Phase 4: Code Quality¶

4.1 Remove Unused Imports¶

Status: ✅ Complete

Known issues: - training.py:10 - from pymol.querying import distance unused

Solution: - [x] Removed unused import

4.2 Fix NaN Handling¶

Status: Deferred

Problem: vampnet.py replaces NaN outputs with zeros (masking the problem)

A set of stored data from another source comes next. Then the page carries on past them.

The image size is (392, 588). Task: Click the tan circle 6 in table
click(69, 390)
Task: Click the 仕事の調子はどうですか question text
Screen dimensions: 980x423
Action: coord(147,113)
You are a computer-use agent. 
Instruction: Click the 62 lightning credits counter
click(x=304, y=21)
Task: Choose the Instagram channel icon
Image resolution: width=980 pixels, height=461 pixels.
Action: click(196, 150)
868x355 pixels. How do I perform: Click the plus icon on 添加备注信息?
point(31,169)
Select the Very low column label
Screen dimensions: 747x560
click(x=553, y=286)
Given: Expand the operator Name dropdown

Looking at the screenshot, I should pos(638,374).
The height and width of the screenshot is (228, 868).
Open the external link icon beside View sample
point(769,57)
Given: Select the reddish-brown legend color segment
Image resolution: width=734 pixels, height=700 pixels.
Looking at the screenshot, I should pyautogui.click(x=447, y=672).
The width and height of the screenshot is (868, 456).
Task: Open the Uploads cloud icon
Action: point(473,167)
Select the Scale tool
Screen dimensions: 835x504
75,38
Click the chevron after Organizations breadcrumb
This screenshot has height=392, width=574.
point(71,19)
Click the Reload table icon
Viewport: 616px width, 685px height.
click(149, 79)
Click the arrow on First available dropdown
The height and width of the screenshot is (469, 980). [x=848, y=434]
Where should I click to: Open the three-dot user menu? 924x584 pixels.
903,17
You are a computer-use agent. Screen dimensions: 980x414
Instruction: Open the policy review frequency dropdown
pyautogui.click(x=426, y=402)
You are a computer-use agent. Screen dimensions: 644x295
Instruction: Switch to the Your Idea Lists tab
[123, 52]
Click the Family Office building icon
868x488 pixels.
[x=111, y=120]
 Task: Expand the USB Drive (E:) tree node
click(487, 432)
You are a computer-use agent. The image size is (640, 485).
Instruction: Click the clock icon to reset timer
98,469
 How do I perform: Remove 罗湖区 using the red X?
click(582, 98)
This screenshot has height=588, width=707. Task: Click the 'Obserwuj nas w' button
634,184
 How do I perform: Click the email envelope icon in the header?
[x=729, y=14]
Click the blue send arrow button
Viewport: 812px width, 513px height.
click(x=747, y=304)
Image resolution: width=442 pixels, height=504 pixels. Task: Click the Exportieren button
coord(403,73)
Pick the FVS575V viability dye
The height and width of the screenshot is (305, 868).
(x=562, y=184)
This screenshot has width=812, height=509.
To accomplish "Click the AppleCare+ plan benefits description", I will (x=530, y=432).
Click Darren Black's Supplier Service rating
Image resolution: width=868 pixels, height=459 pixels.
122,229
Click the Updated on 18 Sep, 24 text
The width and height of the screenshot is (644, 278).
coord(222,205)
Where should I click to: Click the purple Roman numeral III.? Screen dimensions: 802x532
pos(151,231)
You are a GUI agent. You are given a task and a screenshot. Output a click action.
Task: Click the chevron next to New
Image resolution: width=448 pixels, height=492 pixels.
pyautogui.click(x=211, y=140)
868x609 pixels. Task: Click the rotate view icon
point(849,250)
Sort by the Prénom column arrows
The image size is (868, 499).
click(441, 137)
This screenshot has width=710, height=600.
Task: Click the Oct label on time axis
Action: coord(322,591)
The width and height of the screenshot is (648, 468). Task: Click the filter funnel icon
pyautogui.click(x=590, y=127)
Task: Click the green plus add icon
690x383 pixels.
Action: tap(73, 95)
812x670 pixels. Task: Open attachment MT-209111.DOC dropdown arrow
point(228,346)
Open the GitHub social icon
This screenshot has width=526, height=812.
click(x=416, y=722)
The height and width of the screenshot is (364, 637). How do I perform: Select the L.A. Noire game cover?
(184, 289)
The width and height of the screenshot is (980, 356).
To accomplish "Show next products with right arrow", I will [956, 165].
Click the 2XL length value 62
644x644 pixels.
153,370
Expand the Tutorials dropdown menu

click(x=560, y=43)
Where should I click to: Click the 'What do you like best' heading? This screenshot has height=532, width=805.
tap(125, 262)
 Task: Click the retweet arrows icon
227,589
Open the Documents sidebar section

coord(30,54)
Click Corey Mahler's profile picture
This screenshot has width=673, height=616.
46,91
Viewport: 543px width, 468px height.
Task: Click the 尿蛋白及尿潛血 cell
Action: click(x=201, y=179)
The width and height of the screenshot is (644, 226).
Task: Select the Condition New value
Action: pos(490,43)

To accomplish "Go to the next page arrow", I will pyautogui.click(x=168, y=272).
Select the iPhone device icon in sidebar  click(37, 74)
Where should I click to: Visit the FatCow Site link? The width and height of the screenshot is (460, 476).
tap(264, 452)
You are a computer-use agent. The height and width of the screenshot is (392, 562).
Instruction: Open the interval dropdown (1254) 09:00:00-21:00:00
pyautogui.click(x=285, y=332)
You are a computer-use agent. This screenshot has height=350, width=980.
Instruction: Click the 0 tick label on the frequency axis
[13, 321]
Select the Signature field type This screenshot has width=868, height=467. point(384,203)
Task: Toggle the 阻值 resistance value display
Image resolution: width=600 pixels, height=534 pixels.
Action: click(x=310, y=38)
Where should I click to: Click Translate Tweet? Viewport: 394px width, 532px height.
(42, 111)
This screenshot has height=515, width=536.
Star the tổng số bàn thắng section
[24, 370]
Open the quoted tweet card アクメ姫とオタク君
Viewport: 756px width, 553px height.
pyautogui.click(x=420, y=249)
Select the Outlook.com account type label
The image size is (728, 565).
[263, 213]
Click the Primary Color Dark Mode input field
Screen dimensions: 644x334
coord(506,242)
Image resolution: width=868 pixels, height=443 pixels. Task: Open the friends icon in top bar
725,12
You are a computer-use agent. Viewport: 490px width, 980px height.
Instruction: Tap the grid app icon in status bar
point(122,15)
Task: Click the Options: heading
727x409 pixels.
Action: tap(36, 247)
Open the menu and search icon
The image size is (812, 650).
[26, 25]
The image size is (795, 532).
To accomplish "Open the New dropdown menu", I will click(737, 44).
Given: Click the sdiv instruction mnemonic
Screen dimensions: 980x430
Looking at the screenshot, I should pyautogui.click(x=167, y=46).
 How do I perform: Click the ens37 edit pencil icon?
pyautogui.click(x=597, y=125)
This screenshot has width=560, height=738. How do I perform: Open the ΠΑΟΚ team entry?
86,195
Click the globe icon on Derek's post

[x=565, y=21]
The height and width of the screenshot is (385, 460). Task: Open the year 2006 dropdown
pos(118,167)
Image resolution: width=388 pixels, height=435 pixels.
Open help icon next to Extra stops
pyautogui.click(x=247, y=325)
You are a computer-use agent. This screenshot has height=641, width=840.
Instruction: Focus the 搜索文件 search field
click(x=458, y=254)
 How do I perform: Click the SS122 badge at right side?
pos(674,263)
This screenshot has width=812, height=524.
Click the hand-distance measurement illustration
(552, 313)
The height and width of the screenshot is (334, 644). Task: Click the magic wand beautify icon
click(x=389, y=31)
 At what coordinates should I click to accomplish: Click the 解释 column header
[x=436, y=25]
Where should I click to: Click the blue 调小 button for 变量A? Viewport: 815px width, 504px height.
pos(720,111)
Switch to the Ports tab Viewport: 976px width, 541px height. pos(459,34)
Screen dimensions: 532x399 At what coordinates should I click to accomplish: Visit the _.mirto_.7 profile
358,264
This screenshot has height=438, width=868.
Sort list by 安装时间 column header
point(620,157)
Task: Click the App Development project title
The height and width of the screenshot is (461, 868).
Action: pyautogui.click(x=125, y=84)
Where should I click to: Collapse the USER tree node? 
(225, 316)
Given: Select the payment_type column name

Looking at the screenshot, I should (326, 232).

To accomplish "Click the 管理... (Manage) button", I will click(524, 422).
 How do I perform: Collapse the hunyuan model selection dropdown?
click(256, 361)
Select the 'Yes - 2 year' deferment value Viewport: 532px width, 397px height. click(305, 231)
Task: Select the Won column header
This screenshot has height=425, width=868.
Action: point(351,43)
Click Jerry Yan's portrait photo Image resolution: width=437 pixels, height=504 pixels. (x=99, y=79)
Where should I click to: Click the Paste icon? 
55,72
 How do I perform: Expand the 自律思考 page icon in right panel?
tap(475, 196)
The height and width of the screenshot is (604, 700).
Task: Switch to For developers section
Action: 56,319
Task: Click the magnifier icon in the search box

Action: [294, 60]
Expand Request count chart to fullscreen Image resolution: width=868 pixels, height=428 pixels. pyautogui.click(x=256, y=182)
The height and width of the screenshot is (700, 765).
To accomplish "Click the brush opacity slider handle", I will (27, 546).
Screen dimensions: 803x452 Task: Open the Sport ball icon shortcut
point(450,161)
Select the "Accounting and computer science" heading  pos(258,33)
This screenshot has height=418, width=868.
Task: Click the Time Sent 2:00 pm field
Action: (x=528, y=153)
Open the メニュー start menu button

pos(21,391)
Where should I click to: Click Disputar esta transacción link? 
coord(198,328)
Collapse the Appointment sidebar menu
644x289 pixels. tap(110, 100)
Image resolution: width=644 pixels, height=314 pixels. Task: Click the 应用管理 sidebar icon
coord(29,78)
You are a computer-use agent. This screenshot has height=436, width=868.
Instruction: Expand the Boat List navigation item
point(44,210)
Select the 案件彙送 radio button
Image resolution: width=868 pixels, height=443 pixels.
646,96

Solution: Investigate root cause of NaN generation

Task Priority¶

Priority	Task	Effort	Impact	Status
~~1~~	~~Fix config imports (blocking)~~	~~Low~~	~~Critical~~	✅ Done
~~2~~	~~Remove deleted modules~~	~~Trivial~~	~~Low~~	✅ Done
~~3~~	~~Fix hardcoded CUDA~~	~~Trivial~~	~~Medium~~	✅ Done
~~4~~	~~Remove unused imports~~	~~Trivial~~	~~Low~~	✅ Done
~~5~~	~~Create preset files~~	~~Medium~~	~~Medium~~	✅ Done
~~6~~	~~Complete MetaConfig/ML3Config~~	~~Medium~~	~~Medium~~	✅ Done
~~7~~	~~Non-continuous trajectory support~~	~~Medium~~	~~High~~	✅ Done
~~8~~	~~Merge dataset files~~	~~Medium~~	~~Medium~~	✅ Done
9	Integrate ML3 encoder	Medium	High	Pending

Progress Tracker¶

Completed¶

[x] Read and analyze codebase
[x] Created CODEBASE_SUMMARY.md
[x] Created DEVELOPMENT_PLAN.md (this file)
[x] Phase 1: Critical Fixes (config imports, CUDA hardcoding)
[x] Phase 2.1: Merge dataset files (old files → legacy/, unified → vampnet_dataset.py)
[x] Phase 2.2: Remove deleted modules (psevo/, viz/)
[x] Phase 3.2: Complete config presets (medium.py, large.py)
[x] Phase 3.3: Non-continuous trajectory support (vampnet_dataset.py, base_config.py)
[x] Phase 4.1: Remove unused imports (pymol)

In Progress¶

[ ] Phase 3.1: Integrate ML3 encoder

Pending¶

[ ] Phase 4.2: Fix NaN handling (deferred)

Last updated: 2026-02-04